Honey Mustard Quinoa Apple Salad (Printable Version)

Fluffy quinoa tossed with crisp apples, cranberries, and tangy honey mustard dressing, finished with crunchy fried shallots.

# What You Need:

→ Quinoa

01 - 1 cup quinoa, rinsed
02 - 2 cups water
03 - 1/2 tsp fine sea salt

→ Salad

04 - 2 crisp apples (such as Honeycrisp or Gala), diced
05 - 1 cup baby spinach, packed
06 - 1/2 cup chopped celery
07 - 1/3 cup dried cranberries
08 - 1/4 cup toasted pecans, roughly chopped
09 - 2 tbsp fresh parsley, chopped

→ Honey Mustard Dressing

10 - 2 tbsp Dijon mustard
11 - 2 tbsp honey
12 - 3 tbsp apple cider vinegar
13 - 1/4 cup extra virgin olive oil
14 - Salt and black pepper, to taste

→ Crispy Shallots

15 - 2 large shallots, thinly sliced
16 - 1/3 cup all-purpose flour (or gluten-free flour)
17 - 1/3 cup neutral oil, for frying

# How to Make It:

01 - In a medium saucepan, combine rinsed quinoa, water, and fine sea salt.
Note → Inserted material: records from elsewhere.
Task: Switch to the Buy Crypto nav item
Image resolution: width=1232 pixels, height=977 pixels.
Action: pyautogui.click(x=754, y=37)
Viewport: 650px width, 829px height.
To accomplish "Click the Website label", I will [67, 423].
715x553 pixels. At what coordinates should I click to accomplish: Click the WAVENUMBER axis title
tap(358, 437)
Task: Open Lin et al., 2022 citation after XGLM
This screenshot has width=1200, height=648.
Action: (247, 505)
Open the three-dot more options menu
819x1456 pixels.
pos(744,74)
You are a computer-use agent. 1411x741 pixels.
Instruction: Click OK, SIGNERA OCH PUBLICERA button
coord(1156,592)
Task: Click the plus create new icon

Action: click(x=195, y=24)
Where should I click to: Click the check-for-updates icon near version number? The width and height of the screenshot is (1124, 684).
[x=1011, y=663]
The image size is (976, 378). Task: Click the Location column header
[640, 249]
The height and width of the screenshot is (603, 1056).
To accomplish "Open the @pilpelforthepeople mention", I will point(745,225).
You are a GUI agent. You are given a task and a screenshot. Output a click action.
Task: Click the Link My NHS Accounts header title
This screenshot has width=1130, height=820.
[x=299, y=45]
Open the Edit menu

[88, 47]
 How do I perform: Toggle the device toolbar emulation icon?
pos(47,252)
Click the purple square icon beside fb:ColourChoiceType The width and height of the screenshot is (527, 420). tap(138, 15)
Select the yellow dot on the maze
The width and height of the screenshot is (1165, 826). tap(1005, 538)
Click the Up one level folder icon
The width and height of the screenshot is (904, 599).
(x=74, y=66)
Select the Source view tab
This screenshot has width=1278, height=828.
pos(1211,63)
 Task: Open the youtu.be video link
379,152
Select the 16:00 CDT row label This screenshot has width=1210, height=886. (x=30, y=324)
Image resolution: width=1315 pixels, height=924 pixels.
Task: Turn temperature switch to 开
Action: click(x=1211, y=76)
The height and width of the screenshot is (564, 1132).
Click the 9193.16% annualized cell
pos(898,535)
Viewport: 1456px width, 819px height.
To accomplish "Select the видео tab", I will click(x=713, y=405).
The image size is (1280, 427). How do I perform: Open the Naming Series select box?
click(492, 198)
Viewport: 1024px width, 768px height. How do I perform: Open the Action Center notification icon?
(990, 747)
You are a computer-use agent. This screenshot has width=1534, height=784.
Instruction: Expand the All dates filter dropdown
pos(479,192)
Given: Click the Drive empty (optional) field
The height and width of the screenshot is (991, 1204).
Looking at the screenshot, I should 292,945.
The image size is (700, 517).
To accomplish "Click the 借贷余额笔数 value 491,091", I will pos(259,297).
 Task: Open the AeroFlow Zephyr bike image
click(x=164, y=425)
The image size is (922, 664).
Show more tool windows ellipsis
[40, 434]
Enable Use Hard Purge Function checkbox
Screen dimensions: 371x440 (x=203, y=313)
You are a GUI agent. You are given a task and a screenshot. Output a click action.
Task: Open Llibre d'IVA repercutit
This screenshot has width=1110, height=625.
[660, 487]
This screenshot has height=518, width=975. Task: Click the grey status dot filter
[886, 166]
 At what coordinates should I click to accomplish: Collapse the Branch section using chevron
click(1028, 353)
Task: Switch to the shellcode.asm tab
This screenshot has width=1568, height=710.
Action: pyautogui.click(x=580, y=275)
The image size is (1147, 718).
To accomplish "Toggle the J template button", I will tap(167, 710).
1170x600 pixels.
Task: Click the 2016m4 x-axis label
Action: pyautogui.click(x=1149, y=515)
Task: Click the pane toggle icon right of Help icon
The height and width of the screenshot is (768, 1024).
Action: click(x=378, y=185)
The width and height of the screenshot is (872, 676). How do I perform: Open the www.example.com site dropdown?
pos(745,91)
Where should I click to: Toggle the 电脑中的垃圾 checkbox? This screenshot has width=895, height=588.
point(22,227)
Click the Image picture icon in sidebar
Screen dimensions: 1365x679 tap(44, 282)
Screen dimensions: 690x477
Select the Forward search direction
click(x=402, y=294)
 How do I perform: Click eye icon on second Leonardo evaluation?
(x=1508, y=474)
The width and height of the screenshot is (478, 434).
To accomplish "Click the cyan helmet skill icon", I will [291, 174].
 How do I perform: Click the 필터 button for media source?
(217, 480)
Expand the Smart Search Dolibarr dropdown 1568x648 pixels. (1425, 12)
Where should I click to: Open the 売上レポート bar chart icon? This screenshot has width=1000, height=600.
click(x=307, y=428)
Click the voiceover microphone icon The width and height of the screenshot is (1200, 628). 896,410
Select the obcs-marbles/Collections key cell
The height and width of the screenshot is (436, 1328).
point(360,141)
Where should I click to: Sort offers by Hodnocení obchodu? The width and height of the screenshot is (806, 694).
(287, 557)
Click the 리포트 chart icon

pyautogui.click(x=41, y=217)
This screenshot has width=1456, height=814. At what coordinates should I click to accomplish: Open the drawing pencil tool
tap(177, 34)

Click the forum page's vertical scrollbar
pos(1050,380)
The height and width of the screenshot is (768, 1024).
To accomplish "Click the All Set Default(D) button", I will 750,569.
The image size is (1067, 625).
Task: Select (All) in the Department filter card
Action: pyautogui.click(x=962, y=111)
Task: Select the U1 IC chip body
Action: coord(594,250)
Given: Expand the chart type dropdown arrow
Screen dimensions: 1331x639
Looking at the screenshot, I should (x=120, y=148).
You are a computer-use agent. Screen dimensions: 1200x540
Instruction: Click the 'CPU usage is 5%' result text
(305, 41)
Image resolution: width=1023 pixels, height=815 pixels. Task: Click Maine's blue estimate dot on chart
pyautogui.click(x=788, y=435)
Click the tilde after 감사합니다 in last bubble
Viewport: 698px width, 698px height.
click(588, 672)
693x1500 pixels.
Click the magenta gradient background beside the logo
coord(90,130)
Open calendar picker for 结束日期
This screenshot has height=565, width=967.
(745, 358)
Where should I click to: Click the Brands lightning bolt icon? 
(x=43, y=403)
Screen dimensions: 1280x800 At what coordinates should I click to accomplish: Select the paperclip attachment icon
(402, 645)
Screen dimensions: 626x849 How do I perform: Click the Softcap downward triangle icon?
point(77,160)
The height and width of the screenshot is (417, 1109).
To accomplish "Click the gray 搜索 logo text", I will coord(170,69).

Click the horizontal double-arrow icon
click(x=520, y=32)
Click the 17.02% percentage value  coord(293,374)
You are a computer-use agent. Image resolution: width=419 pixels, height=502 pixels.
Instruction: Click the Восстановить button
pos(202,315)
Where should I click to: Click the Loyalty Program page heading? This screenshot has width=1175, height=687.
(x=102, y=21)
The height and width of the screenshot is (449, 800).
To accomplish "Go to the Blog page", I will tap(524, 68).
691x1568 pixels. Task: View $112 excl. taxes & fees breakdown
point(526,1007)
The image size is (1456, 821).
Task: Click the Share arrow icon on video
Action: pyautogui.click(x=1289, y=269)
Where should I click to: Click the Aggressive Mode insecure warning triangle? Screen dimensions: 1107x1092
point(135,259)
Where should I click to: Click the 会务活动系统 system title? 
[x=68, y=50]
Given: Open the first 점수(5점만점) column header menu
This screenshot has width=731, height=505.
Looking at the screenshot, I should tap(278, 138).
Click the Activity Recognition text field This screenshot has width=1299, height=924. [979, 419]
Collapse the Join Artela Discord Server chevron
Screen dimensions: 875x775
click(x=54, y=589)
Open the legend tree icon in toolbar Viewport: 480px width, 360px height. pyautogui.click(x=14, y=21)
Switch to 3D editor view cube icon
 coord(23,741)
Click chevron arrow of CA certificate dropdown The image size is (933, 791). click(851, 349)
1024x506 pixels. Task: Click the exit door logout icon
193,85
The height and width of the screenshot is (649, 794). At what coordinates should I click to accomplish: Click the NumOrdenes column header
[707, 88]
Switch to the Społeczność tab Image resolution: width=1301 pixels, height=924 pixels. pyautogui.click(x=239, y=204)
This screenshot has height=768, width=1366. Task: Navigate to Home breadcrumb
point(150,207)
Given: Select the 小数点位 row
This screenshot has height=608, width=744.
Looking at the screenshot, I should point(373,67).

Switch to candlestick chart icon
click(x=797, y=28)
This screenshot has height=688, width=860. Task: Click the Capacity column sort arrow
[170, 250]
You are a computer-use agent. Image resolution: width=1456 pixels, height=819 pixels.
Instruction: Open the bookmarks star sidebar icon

Bring to a boil over medium-high heat. Reduce heat to low, cover, and simmer for 15 minutes or until all liquid is absorbed. Remove from heat and let stand, covered, for 5 minutes. Fluff with a fork and allow to cool completely.
02 - Toss sliced shallot rings in flour, shaking off any excess. Heat neutral oil in a small skillet over medium-high heat. Fry shallots in small batches until golden and crisp, about 2 to 3 minutes per batch. Transfer to paper towels to drain and sprinkle lightly with salt.
03 - In a small bowl, whisk together Dijon mustard, honey, apple cider vinegar, extra virgin olive oil, salt, and black pepper until smooth and well combined.
04 - In a large mixing bowl, combine cooled quinoa, diced apples, baby spinach, chopped celery, dried cranberries, toasted pecans, and fresh parsley. Drizzle with the honey mustard dressing and toss gently until all ingredients are evenly coated.
05 - Divide the salad among plates and top each serving with a generous sprinkle of crispy shallots. Serve immediately for the best texture and flavor.

# Expert Tips:

01 -
  • The honey mustard dressing pulls every ingredient together without overpowering the fresh, bright flavors you actually want to taste.
  • Crispy shallots on top of anything make it feel like you put in far more effort than you did, and this salad leverages that beautifully.
02 -
  • The crispy shallots lose their crunch within an hour, so always fry them last and add them at the very moment you plan to serve.
  • Cooling the quinoa completely before assembling prevents the spinach from wilting and the apples from turning soft.
03 -
  • Agave nectar swaps seamlessly for honey if you are cooking for vegan friends, and no one will notice the difference.
  • A squeeze of fresh lemon juice over the diced apples before assembling prevents browning and adds an extra layer of brightness.